> _Directions_: Filter the records below, keeping only lines with the string "will".

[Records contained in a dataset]
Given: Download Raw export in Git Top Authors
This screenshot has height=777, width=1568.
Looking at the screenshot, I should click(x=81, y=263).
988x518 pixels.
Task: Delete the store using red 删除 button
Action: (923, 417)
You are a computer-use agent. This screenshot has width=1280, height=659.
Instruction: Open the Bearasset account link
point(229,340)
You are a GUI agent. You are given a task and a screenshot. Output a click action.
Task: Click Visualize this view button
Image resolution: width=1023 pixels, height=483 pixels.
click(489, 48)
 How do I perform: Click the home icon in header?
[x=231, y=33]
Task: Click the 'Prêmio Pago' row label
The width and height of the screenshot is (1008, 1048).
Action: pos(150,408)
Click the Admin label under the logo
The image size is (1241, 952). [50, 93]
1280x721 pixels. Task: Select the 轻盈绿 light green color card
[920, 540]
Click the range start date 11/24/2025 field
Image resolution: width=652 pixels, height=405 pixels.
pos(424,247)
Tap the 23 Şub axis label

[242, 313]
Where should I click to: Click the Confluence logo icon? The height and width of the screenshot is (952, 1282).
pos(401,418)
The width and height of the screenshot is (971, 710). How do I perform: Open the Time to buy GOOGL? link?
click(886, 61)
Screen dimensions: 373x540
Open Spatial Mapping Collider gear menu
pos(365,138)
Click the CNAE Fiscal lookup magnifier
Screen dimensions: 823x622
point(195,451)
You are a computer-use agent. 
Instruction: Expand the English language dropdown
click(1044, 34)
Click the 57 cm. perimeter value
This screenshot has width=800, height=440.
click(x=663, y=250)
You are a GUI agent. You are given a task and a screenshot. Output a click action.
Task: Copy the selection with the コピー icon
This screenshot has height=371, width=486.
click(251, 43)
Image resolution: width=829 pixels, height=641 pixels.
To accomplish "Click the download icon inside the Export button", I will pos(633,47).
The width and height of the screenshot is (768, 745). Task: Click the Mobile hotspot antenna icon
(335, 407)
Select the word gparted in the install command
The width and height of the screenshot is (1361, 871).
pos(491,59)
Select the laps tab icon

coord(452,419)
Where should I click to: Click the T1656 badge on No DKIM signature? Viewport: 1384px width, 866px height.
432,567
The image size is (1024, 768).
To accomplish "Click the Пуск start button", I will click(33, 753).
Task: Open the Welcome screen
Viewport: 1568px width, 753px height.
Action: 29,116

> _Your response_:
To accomplish "Click the download icon inside the Export button", I will pos(633,47).
To accomplish "Click the Пуск start button", I will click(33, 753).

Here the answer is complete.